IDOR - Instituto D'Or de Pesquisa e Ensino - Rede D'Or (RJ) — Prova 2025
Lactente de 4 meses, portador de APLV, com diagnóstico aos 2 meses, é mantido em amamentação exclusiva em seio materno após orientação de mudança alimentar materna. Mãe deseja interromper amamentação, pois retornará ao trabalho e não consegue retirar leite em quantidade suficiente para manter estoque. A orientação que deve ser dada à mãe é:
APLV + impossibilidade de amamentação → Fórmula extensamente hidrolisada.
Na impossibilidade de manter o aleitamento materno em lactentes com APLV, a primeira escolha é a fórmula extensamente hidrolisada para evitar reações alérgicas e garantir aporte nutricional adequado.
A Alergia à Proteína do Leite de Vaca (APLV) é a alergia alimentar mais comum na infância. O padrão-ouro de tratamento é a exclusão da proteína da dieta da criança ou da mãe (se em aleitamento materno). Quando a mãe precisa retornar ao trabalho e não consegue manter o estoque de leite materno, a substituição deve ser feita por fórmulas que minimizem a antigenicidade. As fórmulas extensamente hidrolisadas são processadas para que os peptídeos tenham peso molecular baixo, sendo eficazes em cerca de 90% dos casos. Em situações de falha clínica com a hidrolisada ou em reações mediadas por IgE muito graves, utiliza-se a fórmula de aminoácidos elementares. A transição deve ser acompanhada por pediatra para monitorar o crescimento e a resolução dos sintomas.
A primeira escolha para lactentes com APLV que não podem ser amamentados é a fórmula extensamente hidrolisada. Estas fórmulas contêm proteínas quebradas em pequenos fragmentos (peptídeos) que não são reconhecidos pelo sistema imunológico da criança na maioria dos casos, evitando a reação alérgica. Fórmulas de aminoácidos são reservadas para casos que não respondem à hidrolisada ou com sintomas anafiláticos graves.

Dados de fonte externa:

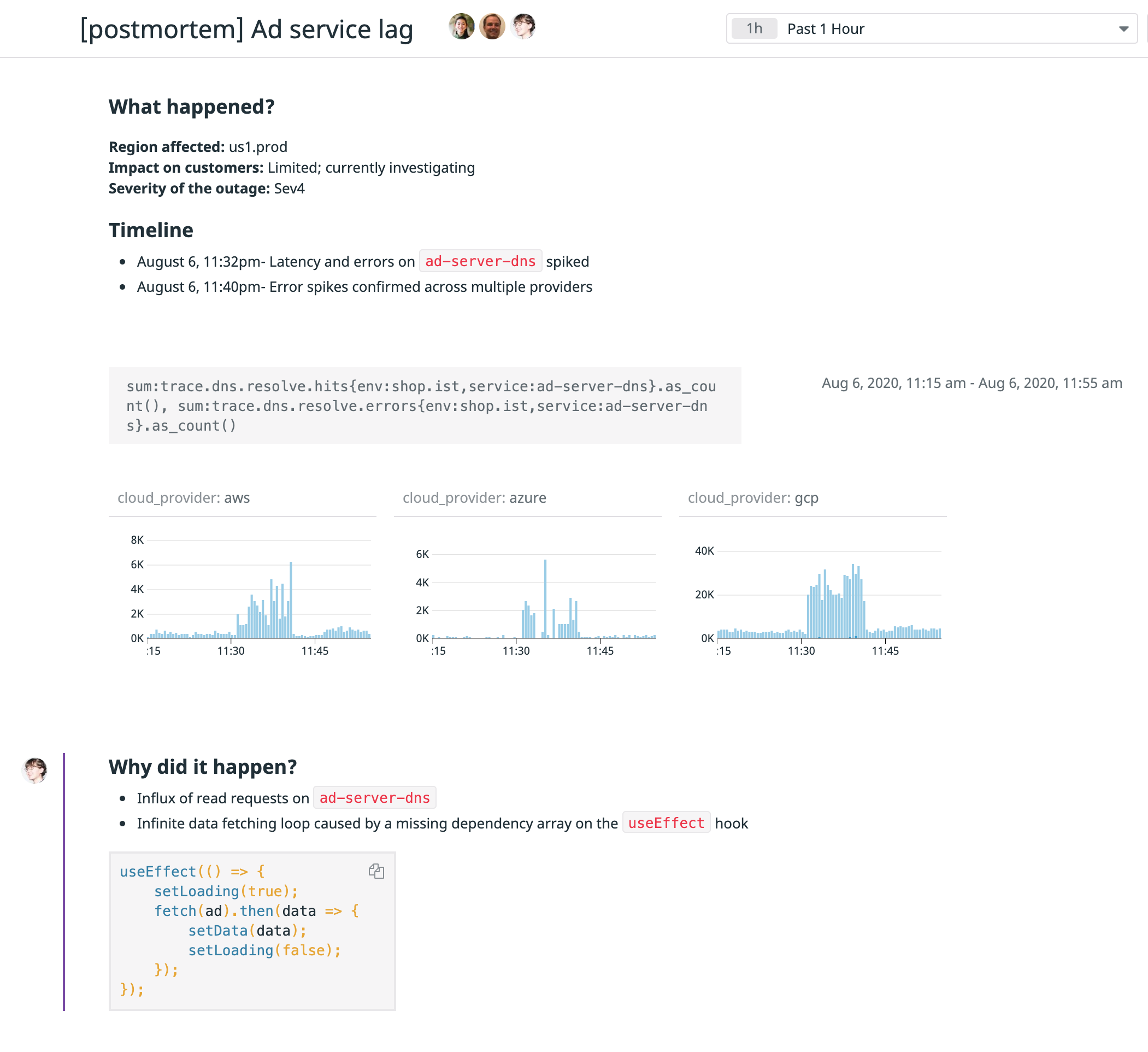This screenshot has height=1052, width=1148.
Task: Copy the useEffect code block
Action: click(376, 871)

A fórmula de soja não é recomendada para lactentes com APLV menores de 6 meses devido ao risco de sensibilização cruzada e à falta de evidências de segurança nutricional nessa faixa etária. Após os 6 meses, pode ser considerada se o paciente não apresentar sintomas gastrointestinais de hipersensibilidade não mediada por IgE.
A introdução alimentar não deve ser antecipada apenas pelo diagnóstico de APLV. A recomendação da OMS e da SBP é manter o aleitamento materno exclusivo ou fórmula adequada até os 6 meses. Antecipar a alimentação sólida aos 4 meses, como sugerido em algumas alternativas, não resolve a necessidade de substituição do leite e pode aumentar o risco de outras alergias.